Tous ces éléments contribueront à diminuer la fréquence des accidents et les dommages causés. Mais cette politique de prévention ne peut pas grand-chose sans une véritable volonté de prévision. À ce titre, il est fondamental de créer une culture du risque industriel dans notre pays.
Je n'aurais certainement pas présenté les choses de la même manière voilà quelques semaines. J'aurais sans doute insisté sur le risque terroriste et les politiques mises en place depuis plusieurs années autour de cette question, comme les séances de mise à l'abri pratiquées dans les établissements scolaires. Mais, au cours des dernières semaines, nous avons appris à vivre avec une autre sorte de menace, un risque sanitaire majeur, et à y faire face de manière individuelle et collective. Toutes proportions gardées, nous ne sommes pas éloignés de notre sujet ; nous avons ainsi dû, avec Mme Bonfanti-Dossat, revoir notre copie sur le confinement, la loi d'urgence sanitaire ayant conduit à l'inscription dans le code de la santé publique de dispositions précises, assorties d'un régime de sanctions. La comparaison s'arrête là, mais, clairement, une culture du risque, cela s'apprend.
Nous proposons donc d'inscrire la formation aux risques industriels dans le code de l'éducation. Un enseignement dédié à la sécurité y figure déjà, qui pourrait servir de modèle.

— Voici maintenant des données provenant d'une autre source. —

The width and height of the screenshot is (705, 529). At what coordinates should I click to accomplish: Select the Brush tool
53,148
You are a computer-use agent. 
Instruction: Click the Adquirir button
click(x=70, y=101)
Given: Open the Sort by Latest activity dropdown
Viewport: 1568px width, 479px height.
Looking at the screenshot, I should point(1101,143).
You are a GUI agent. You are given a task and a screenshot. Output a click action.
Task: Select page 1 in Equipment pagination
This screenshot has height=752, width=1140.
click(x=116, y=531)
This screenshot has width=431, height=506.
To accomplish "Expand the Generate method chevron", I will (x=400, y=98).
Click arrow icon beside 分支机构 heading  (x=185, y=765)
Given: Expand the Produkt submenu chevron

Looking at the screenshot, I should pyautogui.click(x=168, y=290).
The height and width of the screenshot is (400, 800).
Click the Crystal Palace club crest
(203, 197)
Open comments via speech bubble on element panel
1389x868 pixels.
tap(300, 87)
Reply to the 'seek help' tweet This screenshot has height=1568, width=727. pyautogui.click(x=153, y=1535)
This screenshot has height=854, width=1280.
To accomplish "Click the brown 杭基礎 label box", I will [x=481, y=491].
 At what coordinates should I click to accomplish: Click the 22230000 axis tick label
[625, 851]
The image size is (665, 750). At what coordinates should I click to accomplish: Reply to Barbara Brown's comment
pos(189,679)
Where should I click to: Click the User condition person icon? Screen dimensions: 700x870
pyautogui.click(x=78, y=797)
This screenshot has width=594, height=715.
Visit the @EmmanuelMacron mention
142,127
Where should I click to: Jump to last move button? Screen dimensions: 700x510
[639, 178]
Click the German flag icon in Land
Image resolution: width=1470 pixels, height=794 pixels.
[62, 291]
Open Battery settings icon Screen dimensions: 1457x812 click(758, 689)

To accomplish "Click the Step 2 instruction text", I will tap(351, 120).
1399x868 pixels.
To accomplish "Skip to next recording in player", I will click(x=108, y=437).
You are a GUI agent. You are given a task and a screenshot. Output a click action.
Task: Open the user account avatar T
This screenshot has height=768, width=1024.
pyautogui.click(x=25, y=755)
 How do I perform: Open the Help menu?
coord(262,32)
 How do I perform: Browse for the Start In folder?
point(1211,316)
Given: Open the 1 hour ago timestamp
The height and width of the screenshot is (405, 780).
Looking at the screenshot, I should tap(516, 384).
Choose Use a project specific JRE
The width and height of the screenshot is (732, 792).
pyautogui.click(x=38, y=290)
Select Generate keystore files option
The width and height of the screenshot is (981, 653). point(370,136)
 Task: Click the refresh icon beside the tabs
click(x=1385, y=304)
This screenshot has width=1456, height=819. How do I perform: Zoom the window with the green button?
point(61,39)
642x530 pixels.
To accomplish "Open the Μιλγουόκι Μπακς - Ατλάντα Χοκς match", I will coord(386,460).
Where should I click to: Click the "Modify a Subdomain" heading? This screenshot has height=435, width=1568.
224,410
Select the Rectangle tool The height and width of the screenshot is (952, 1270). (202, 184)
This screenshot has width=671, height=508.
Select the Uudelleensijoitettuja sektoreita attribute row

De même, il faut organiser régulièrement et inopinément des exercices grandeur nature, associant la population. Les enquêtes de terrain confirment les retours des élus rencontrés : il faut mettre des outils pédagogiques à la disposition de la population et vérifier régulièrement l'assimilation des conduites à adopter. La recette est connue : c'est la « journée à la japonaise », relevant de la même philosophie qu'une de nos recommandations adressées aux industriels, celle qui consiste à organiser des exercices hors heures ouvrées, quand les personnels sur site sont moins nombreux.
Corollaire de cette politique d'appropriation du risque industriel, il faut réformer nos mécanismes de concertation et d'information du public. Nous avançons ainsi dans le rapport des propositions pour renforcer le dynamisme des structures existantes, souvent méconnues.